PROBLEM DESCRIPTION:
State how many lines in the records below contain the string "computer", and give nothing besides that number.

THE RECORDS:
====================

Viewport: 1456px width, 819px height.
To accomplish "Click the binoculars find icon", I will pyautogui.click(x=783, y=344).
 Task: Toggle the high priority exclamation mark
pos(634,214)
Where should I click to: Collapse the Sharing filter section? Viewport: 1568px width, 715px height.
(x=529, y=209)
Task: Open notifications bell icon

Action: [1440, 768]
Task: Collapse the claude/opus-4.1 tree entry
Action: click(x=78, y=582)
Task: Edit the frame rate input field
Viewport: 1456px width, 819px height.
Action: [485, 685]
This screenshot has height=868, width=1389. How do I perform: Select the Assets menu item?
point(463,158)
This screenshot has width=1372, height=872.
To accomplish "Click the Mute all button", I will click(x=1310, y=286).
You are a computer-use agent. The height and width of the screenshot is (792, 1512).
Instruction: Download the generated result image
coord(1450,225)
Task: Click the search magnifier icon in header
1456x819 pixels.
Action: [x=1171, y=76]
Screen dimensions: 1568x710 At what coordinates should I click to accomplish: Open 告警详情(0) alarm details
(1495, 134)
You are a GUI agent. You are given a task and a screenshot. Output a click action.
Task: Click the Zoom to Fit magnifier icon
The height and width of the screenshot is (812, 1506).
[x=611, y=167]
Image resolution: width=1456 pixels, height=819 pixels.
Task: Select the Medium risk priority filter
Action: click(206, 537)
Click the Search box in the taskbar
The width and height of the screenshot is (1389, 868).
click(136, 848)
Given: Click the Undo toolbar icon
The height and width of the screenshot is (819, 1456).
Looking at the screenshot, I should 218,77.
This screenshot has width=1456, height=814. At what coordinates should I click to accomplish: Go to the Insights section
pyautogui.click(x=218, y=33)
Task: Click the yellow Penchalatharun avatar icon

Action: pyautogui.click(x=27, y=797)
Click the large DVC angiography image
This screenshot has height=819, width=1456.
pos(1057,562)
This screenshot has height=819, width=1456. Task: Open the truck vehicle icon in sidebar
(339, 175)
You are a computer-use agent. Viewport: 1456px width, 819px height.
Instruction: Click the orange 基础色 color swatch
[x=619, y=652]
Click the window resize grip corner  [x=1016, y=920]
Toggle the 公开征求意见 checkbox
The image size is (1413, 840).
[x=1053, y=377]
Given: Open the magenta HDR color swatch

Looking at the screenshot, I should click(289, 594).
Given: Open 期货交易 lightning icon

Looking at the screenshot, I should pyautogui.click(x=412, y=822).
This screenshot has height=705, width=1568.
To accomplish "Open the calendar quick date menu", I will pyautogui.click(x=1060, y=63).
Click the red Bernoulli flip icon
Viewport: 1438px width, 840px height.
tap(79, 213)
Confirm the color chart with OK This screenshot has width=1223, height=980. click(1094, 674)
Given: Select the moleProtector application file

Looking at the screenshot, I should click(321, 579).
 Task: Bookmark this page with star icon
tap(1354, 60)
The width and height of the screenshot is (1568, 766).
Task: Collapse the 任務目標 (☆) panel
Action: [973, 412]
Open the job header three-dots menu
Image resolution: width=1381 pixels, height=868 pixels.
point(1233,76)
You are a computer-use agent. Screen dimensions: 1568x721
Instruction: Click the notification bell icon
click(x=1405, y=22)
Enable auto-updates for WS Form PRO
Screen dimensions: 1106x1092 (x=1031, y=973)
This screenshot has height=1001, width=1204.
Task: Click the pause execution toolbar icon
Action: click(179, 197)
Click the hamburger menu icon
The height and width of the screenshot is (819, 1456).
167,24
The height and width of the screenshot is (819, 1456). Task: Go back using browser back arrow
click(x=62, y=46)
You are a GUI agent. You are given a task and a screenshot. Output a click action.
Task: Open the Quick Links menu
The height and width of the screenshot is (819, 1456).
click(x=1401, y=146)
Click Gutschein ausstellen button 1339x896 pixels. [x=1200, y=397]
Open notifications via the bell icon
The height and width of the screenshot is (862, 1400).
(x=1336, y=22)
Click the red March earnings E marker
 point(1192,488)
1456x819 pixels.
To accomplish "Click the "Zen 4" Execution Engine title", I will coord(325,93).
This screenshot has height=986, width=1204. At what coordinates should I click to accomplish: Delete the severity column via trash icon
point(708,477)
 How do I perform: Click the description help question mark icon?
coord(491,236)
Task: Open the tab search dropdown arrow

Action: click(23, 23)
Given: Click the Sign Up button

====================

RESULT FOR THIS EXERCISE:
3